PASSAGE ▸
To do useful things with this latent state model, we need to assume specific distributions for $p(k)$ and $p(\boldsymbol{r}_t | k)$.
Mixture of Gaussians
We fix the prior probabilities: $$ p(k) = \pi_k, \quad \pi_k \ge 0, \quad \sum \pi_k = 1 $$ The emission distribution is set as a Gaussian: $$ \begin{aligned} p(\boldsymbol{r}_t | k) &= \mathcal{N}(\boldsymbol{r}_t | \boldsymbol{\mu}_k, \boldsymbol{\Sigma}_k) \\ &= \frac{1}{(2\pi)^{d/2} |\boldsymbol{\Sigma}_k|^{1/2}} e^{ \left( -\frac{1}{2} (\boldsymbol{r}_t - \boldsymbol{\mu}_k)^\top \boldsymbol{\Sigma}_k^{-1} (\boldsymbol{r}_t - \boldsymbol{\mu}_k) \right)} \\ \end{aligned} $$ which means the mixture distribution is: $$ p(\boldsymbol{r}_t) = \sum_k^K \pi_k \mathcal{N}(\boldsymbol{r}_t | \boldsymbol{\mu}_k, \boldsymbol{\Sigma}_k) $$ which is called a mixture of Gaussians 2 or a Gaussian mixture model (GMM).
The most interesting distribution is the posterior distribution which becomes: $$p(k|\boldsymbol{r}_t) = \frac{\pi_k\mathcal{N}(\boldsymbol{r}_t | \boldsymbol{\mu}_k, \boldsymbol{\Sigma}_k)}{\sum_k^K \pi_k\mathcal{N}(\boldsymbol{r}_t | \boldsymbol{\mu}_k, \boldsymbol{\Sigma}_k)} $$
Estimation
Define $\boldsymbol{R} = [\boldsymbol{r}_1, \dots, \boldsymbol{r}_t]$ to be all the observations and $\boldsymbol{Z} = [\boldsymbol{z}_1, \dots, \boldsymbol{z}_t]$ to be the corresponding hidden states. We will fix the number of states to be $K$. We want to estimate the values $\pi_k$, $\boldsymbol{\mu}_k$ and $\boldsymbol{\Sigma}_k$ for each of the states.

BRIEF 1 ▸
In the Gaussian mixture passage, reproduce the text starting at "To do useful" and ending at "mixture model (GMM).".
BRIEF 2 ▸
What other name does the Gaussian mixture passage give to a mixture of Gaussians?
BRIEF 3 ▸
Write the next part of the passage on Gaussian mixture models, picking up after its final sentence.

DATA PROVIDED ▸
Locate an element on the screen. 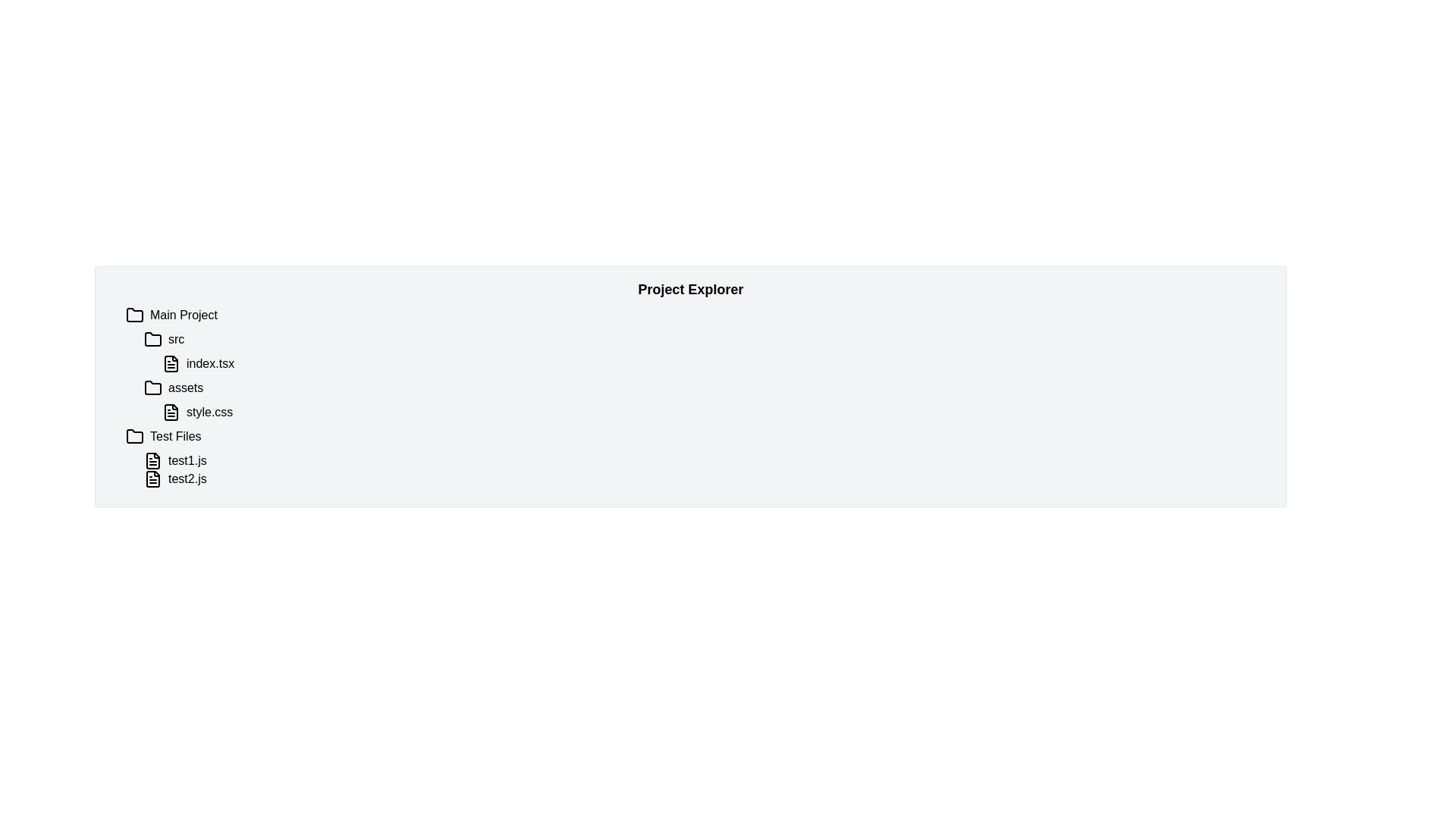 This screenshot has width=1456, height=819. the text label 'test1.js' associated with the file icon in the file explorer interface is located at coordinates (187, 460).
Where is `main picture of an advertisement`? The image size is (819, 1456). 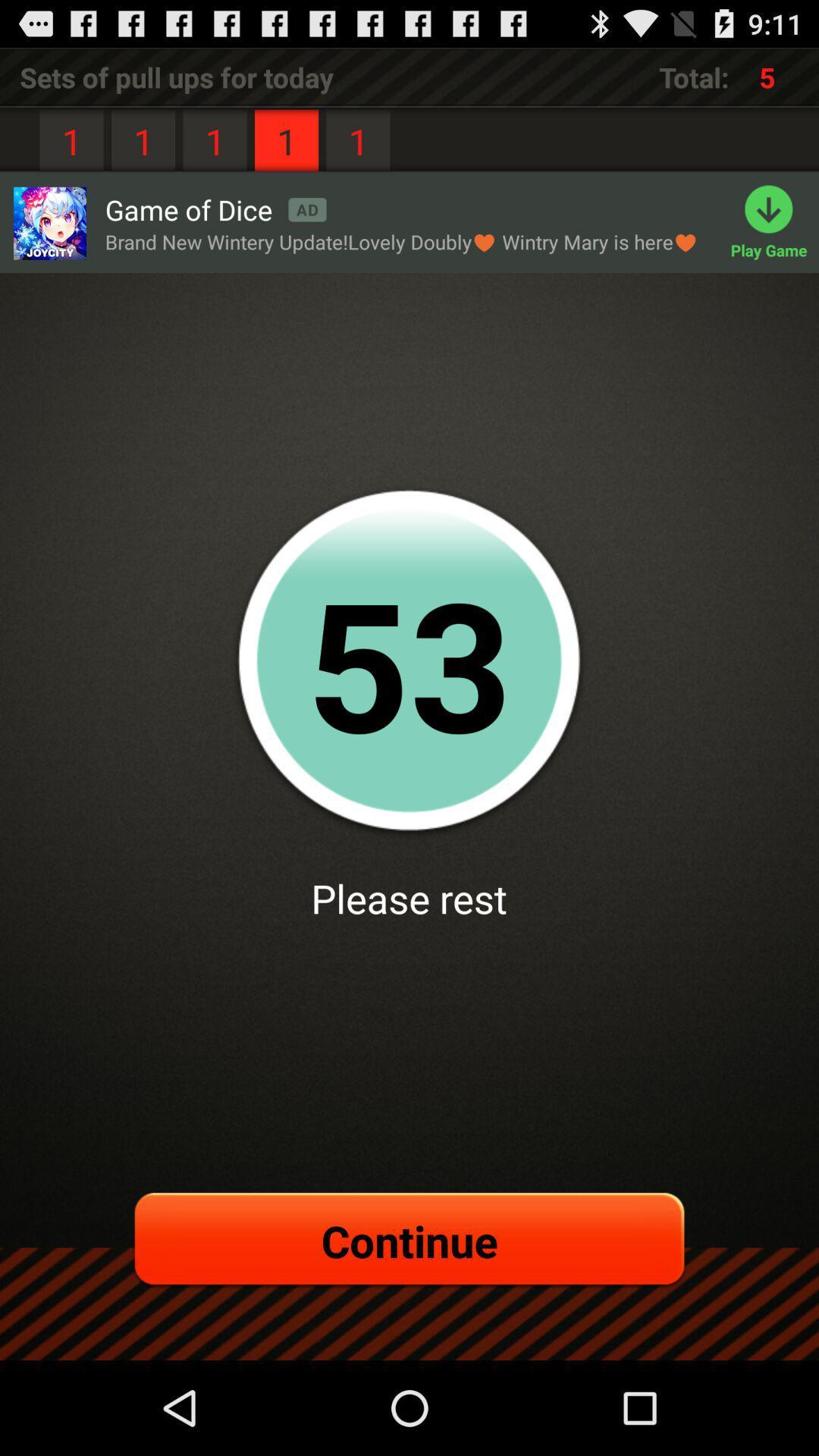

==

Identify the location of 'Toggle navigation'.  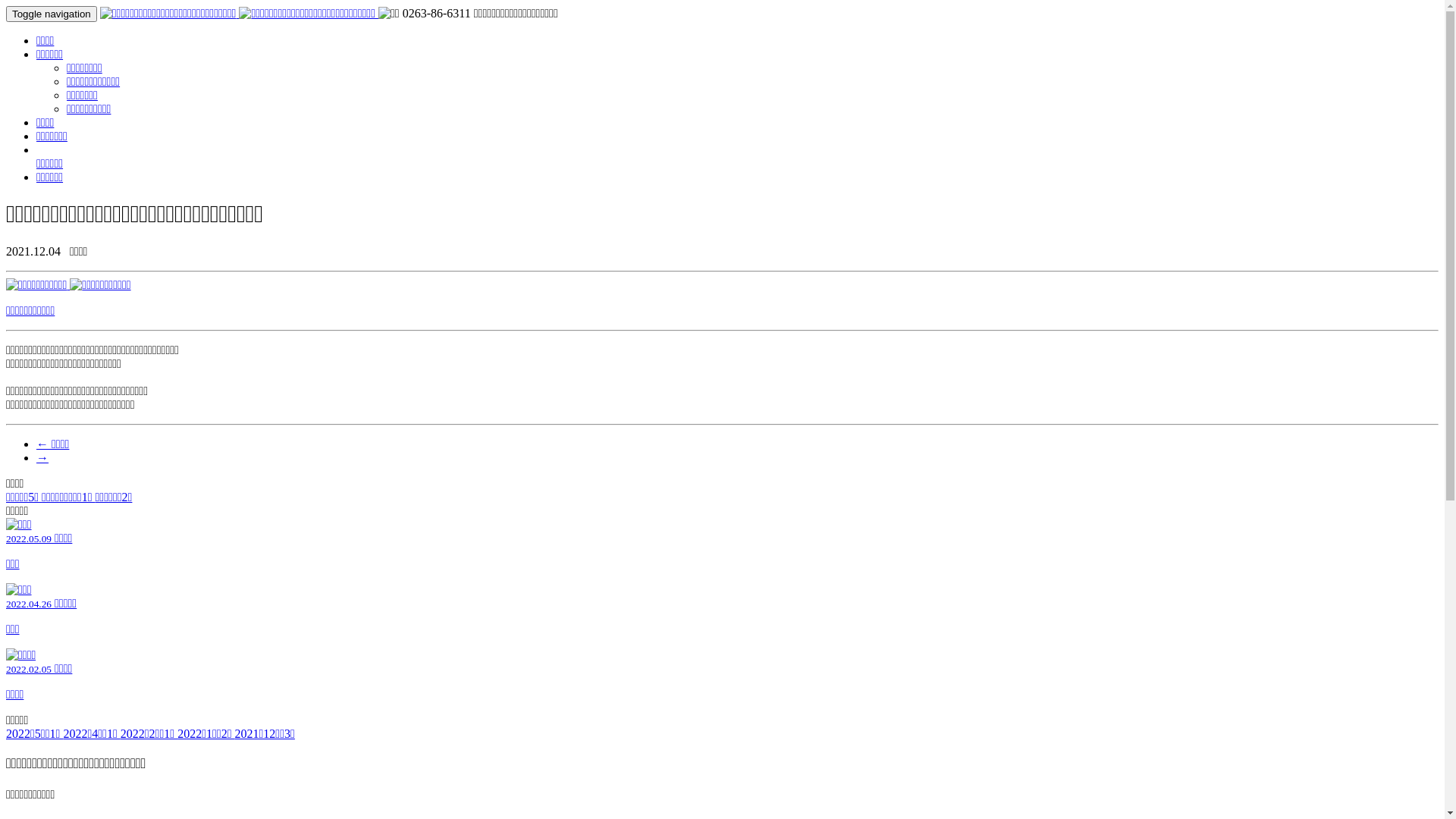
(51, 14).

WRITTEN ANSWER 1 ▸
To do useful things with this latent state model, we need to assume specific distributions for $p(k)$ and $p(\boldsymbol{r}_t | k)$.
Mixture of Gaussians
We fix the prior probabilities: $$ p(k) = \pi_k, \quad \pi_k \ge 0, \quad \sum \pi_k = 1 $$ The emission distribution is set as a Gaussian: $$ \begin{aligned} p(\boldsymbol{r}_t | k) &= \mathcal{N}(\boldsymbol{r}_t | \boldsymbol{\mu}_k, \boldsymbol{\Sigma}_k) \\ &= \frac{1}{(2\pi)^{d/2} |\boldsymbol{\Sigma}_k|^{1/2}} e^{ \left( -\frac{1}{2} (\boldsymbol{r}_t - \boldsymbol{\mu}_k)^\top \boldsymbol{\Sigma}_k^{-1} (\boldsymbol{r}_t - \boldsymbol{\mu}_k) \right)} \\ \end{aligned} $$ which means the mixture distribution is: $$ p(\boldsymbol{r}_t) = \sum_k^K \pi_k \mathcal{N}(\boldsymbol{r}_t | \boldsymbol{\mu}_k, \boldsymbol{\Sigma}_k) $$ which is called a mixture of Gaussians 2 or a Gaussian mixture model (GMM).

WRITTEN ANSWER 2 ▸
A Gaussian mixture model (GMM).

WRITTEN ANSWER 3 ▸
The usual method of estimating a model’s parameters is to maximize the log-likelihood for the sample. Here the likelihood is: $$ p(\boldsymbol{R}) = \prod_t p(\boldsymbol{r}_t) = \prod_t \left[ \sum_k^K p(k)p(\boldsymbol{r}_t | k) \right] $$ Taking the log gives us this: $$ \begin{aligned} \mathcal{L}( \boldsymbol{R} | \boldsymbol{\pi}, \boldsymbol{\mu}, \boldsymbol{\Sigma}) &= \sum_t \log \left( \sum_k^K p(k)p(\boldsymbol{r}_t | k) \right) \\ &= \sum_t \log \left( \sum_k^K \pi_k \mathcal{N}(\boldsymbol{r}_t | \boldsymbol{\mu}_k, \boldsymbol{\Sigma}_k) \right) \\ \end{aligned} $$ This is difficult to maximize directly because of the inner summation. There is no closed form solution. An iterative solution exists which is called the expectation maximisation (EM) algorithm in general. There is a fair amount of theory which you can read about 2. Here, we will just give a light derivation.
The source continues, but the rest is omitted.